Methicillin-Resistant Staphylococcus Aureus (MRSA)
Methicillin-resistant Staphylococcus aureus (MRSA) is a serious infection that is resistant to many commonly used antibiotics, including methicillin, from which it gets its name.
Once seen mostly in the health care setting, MRSA has more recently emerged as a threat in the community as well. In the community, most MRSA infections are skin infections. When MRSA develops in a health care setting, it causes life-threatening infections of the bloodstream, pneumonia, and infections where a surgical incision is made.
What is Staphylococcus aureus?
Staphylococcus aureus is a bacterium that commonly lives in the nostrils. According to the U.S. Centers for Disease Control and Prevention, about one third of people carry staph bacteria in their nose, mostly without any harm. The number of people who get MRSA skin infections in the community is not known. Children can carry MRSA in the nose as well as in their groin area. The rate of MRSA carriage in children has increased in recent years and it is common for healthy adults and children to carry MRSA. In most cases, this does not cause any problems.
How is MRSA transmitted in the community?
MRSA can be transmitted during activities that involve touching or skin-to-skin contact such as in household settings, athletics (for example, wrestling and football) and day care. One way of getting MRSA is to make direct contact with a wound infected with MRSA. Also, if someone with a wound infected with MRSA wipes the wound with a towel or other item, the staph bacteria will spread to that item. Anyone who comes into contact with it risks getting MRSA.
Locker rooms, dorms, schools, and day care centers are especially prone areas for spread of MRSA. This is because there if close person-to-person contact in these settings. Sharing any items with someone who was recently in the hospital or other inpatient setting can also transmit MRSA if the hospitalized person came into contact with MRSA.
In a study of patients with MRSA skin infections who were seen in the emergency department, the authors found that the risk of community-acquired MRSA was higher in those who:
- used an antibiotic in the past month,
- had a history of MRSA infection, or
- had close contact with a person with a similar infection.
Others have found that one or more hospital admissions, a recent nursing home admission, or a chronic illness increased the risk.
What does a MRSA infection look like?
Many people who get a MRSA skin infection mistake it for a spider bite because it can appear as a dark center surrounded by a tender area. It often appears as a swollen red bump, similar to a pimple, with a rim of pus around it. The wound is painful. The person may develop a fever to go with the wound.
Why is a MRSA infection considered so serious?
MRSA has proven resistant to most of the antibiotics used to treat it. However, most individuals who develop MRSA infections do well and the infection is localized to the skin. Very rarely, the bacteria can spread to the bloodstream or to distant sites to cause sepsis, pneumonia, bone infection, and organ damage.
Most people in good health who get community-acquired MRSA will recover. Frequently, the infected wound may require incisions and drainage. An antibiotic is frequently prescribed that is active against MRSA. In such cases, it is important to take the full course of antibiotic prescribed.

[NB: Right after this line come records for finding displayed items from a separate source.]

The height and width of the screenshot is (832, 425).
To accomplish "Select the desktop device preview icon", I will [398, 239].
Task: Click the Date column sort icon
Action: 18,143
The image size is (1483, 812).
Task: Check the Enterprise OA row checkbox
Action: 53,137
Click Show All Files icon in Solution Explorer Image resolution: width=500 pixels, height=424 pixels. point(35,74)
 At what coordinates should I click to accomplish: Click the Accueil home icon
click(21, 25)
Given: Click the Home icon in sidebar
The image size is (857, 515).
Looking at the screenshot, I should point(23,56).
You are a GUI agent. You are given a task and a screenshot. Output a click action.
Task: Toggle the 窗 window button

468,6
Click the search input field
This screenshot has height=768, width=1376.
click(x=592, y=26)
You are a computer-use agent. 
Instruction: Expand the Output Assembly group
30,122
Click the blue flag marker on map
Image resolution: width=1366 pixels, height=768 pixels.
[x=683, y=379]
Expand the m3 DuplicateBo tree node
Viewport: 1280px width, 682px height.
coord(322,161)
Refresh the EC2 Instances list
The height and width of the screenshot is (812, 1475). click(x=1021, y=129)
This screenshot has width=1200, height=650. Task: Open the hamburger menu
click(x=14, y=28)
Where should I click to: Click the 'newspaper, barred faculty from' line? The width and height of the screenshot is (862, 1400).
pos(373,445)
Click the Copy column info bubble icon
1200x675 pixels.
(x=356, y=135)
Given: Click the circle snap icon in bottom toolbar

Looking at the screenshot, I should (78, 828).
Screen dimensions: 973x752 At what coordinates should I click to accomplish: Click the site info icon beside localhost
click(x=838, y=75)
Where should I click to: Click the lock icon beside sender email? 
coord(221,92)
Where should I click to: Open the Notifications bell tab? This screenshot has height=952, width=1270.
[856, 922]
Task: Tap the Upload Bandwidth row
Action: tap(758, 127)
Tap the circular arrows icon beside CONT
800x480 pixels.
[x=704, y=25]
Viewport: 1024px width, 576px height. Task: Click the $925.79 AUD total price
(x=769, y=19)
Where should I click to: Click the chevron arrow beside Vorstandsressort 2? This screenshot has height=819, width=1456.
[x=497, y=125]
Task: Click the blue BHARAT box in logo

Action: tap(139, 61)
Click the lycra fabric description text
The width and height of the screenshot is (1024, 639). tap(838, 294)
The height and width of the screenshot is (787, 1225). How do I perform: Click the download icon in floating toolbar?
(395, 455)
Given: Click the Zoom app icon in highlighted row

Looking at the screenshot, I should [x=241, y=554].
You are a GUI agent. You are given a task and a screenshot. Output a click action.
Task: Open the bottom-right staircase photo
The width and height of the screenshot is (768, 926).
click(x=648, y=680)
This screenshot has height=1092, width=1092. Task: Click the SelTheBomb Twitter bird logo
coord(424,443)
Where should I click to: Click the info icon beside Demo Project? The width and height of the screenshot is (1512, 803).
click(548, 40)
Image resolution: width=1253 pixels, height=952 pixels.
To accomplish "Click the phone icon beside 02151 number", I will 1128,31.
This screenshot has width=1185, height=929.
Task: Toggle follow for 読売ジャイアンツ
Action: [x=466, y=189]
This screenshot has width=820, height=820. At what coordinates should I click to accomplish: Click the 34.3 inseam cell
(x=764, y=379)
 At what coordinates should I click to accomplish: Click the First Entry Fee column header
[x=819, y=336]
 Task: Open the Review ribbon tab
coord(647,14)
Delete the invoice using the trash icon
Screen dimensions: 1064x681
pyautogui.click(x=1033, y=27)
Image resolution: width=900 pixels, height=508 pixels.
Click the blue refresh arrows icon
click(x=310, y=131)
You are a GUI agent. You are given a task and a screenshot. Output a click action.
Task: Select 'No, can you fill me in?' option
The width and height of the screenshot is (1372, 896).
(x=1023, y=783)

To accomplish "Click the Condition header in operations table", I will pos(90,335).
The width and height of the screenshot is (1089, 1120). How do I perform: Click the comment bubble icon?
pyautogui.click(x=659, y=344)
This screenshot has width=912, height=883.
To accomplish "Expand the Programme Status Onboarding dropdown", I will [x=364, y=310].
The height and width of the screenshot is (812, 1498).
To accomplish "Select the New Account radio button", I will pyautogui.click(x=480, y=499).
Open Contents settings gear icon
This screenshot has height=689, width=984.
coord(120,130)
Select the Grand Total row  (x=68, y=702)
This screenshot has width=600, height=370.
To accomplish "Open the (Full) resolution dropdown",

People who get MRSA in the healthcare setting tend to have longer hospital stays and are more likely to be readmitted to the hospital than uninfected patients.
If I have any signs of a staph skin infection, what should I do?
See a doctor as soon as possible. Cover the infection with a bandage until you can be seen by a doctor.
How can I reduce my risk of acquiring MRSA?
Good hygiene is key:
- Wash your hands often.
- Shower immediately after you engage in activity that involves direct skin contact with others.
- Clean and cover any cuts or scrapes you get.
- Don’t share personal items.
How can I avoid spreading MRSA if I might have it?
See a doctor early if you suspect you have a skin infection. Do not try to drain a wound yourself because pus from an infected wound can contain MRSA. Keep any wound covered with a clean, dry bandage. Wash your hands often and don’t share personal items. Immediately wash any items that come into contact with the infected wound.
- Centers for Disease Control and Prevention. Methicillin-resistant Staphylococcus aureus (MRSA) Infections Accessed 10/22/2013.
- Gorwitz RJ, Kruszon-Moran D, McAllister SK, et al. Changes in the prevalence of nasal colonization with Staphylococcus aureus in the United States, 2001-2004. J Infect Dis 2008:197:1226-34).
- Salgado CD, Farr BM, Calfee DP. Community-acquired methicillin-resistant Staphylococcus aureus: a meta-analysis of prevalence and risk factors. Clin Infect Dis 2003; 36:131–139.
- Moran GJ, Krishnadasan A, Gorwitz RJ, et al; EMERGEncy ID Net Study Group. Methicillin-resistant S. aureus infections among patients in the emergency department. N Engl J Med 2006; 355:666–674.